Another implicit cost of wind energy are transmission infrastructure problems. Wind farms tend to be farther away from transmission farms, which means the grid needs to be expanded and therefore results in higher costs.
"In order to build wind farms you have to go where there’s enough wind capacity… and often those are not conveniently located," Dr. Yonk said, describing the transmission expansion costs as "quite substantial." The study cites a report saying the costs are high as $27 per megawatt-hour.
The final implicit cost that the study highlights is a process known as baseload cycling:
In areas with high levels of wind power, the grid relies on existing energy plants to provide electricity when the wind is not blowing. These generators ensure that the station is always supplying a minimum amount of energy, also known as “baseload” power. Even though the generators are not used when the wind turbines are supplying plenty of power, they must be kept on standby, ready to be fired up at a moment’s notice. The generators “cycle” between use and non-use, hence the term “baseload cycling.”

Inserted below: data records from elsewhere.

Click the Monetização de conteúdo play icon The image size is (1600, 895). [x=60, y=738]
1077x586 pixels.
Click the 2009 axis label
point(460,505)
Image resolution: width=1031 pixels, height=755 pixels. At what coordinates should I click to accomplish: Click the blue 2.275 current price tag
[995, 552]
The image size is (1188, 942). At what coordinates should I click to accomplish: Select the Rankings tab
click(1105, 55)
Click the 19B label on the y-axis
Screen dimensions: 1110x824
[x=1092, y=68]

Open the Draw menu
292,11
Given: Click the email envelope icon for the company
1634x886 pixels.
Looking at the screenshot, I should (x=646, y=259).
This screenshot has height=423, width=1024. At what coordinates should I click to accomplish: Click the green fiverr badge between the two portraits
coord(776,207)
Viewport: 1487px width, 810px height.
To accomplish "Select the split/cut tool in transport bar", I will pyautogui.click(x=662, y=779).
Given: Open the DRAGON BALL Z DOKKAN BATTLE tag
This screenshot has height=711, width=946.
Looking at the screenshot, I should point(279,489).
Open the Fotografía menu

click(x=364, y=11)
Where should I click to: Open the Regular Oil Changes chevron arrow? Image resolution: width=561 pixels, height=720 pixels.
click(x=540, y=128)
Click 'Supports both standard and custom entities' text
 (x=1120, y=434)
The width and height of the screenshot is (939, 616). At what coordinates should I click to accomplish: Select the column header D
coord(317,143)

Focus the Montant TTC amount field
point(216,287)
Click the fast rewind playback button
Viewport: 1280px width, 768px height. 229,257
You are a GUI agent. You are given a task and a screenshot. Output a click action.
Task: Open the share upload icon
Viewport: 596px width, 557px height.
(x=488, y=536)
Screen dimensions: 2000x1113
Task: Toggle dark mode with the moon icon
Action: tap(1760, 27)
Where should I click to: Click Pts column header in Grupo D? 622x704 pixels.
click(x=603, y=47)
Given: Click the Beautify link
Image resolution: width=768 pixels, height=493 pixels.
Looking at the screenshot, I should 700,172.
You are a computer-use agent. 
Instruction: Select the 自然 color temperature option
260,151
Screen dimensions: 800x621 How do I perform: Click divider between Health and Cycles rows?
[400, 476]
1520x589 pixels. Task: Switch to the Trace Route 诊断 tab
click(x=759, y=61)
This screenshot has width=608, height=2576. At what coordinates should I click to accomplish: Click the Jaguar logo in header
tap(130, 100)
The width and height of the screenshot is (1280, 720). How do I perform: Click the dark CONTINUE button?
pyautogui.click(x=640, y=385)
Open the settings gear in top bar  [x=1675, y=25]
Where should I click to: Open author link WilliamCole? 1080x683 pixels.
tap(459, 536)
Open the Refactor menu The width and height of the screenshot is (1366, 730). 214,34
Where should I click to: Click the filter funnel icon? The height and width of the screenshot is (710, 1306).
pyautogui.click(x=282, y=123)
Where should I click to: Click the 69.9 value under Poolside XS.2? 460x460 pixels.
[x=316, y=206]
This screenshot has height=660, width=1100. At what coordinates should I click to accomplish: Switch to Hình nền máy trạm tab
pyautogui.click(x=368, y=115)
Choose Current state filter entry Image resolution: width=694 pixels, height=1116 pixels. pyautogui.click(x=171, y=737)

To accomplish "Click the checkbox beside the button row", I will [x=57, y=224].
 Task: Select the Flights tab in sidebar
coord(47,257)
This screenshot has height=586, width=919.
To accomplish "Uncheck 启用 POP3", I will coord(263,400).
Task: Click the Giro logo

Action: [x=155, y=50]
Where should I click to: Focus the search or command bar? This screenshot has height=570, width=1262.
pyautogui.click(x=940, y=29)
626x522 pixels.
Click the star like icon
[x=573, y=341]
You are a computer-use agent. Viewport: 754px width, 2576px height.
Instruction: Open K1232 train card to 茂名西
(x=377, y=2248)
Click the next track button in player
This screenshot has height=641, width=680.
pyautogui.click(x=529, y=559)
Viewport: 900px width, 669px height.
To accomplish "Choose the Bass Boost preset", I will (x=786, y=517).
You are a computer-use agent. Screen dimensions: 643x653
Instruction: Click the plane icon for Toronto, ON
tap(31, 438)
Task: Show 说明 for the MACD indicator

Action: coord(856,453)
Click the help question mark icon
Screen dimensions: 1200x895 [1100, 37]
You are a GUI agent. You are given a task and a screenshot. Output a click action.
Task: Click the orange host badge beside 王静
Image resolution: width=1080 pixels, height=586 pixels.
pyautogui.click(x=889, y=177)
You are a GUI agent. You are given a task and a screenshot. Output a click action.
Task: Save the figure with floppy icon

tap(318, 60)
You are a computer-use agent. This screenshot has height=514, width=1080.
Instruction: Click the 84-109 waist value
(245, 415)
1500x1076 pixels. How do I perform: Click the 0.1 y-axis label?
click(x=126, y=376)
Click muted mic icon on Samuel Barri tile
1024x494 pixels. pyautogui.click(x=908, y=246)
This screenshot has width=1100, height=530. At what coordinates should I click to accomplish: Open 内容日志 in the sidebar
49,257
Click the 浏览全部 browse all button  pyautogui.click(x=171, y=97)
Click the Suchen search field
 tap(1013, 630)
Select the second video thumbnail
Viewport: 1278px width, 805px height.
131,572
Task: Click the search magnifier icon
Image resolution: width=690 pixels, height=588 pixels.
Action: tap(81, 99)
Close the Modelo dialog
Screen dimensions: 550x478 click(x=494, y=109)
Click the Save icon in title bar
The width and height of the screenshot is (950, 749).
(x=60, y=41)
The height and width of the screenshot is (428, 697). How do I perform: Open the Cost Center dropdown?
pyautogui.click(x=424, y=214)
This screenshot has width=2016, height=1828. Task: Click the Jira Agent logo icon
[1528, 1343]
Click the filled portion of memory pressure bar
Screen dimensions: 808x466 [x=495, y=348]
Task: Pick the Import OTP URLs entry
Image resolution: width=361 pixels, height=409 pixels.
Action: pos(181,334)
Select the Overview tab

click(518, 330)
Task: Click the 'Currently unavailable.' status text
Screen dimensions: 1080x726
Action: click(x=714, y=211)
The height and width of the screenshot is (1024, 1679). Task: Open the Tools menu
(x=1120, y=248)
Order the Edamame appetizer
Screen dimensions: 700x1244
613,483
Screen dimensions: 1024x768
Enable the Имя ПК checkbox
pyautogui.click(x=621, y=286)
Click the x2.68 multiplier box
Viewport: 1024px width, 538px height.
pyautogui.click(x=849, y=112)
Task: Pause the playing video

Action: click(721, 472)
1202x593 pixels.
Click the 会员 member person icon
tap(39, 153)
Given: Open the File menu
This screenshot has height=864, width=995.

Baseload cycling increases operation and maintenance costs as two energy plants (the wind farm and the baseload generator) are kept running to do the job of one. Researchers at the National Renewable Energy Laboratory note that cycling increases emissions because firing up a plant multiple times in a single day uses more fuel than running at a steady rate throughout the day."
The study then cites a report saying that the extra cost of baseload cycling could be as high as $23 per megawatt-hour.
With the study's release, Dr. Yonk hopes that more research will conducted on the implicit costs of energy and hopes that legislators and policymakers will have that information going forward.
"This is a situation where policymakers are looking at what to do going forward… understanding the true cost of any source of energy and what goes into it is essential,” Dr. Yonk said.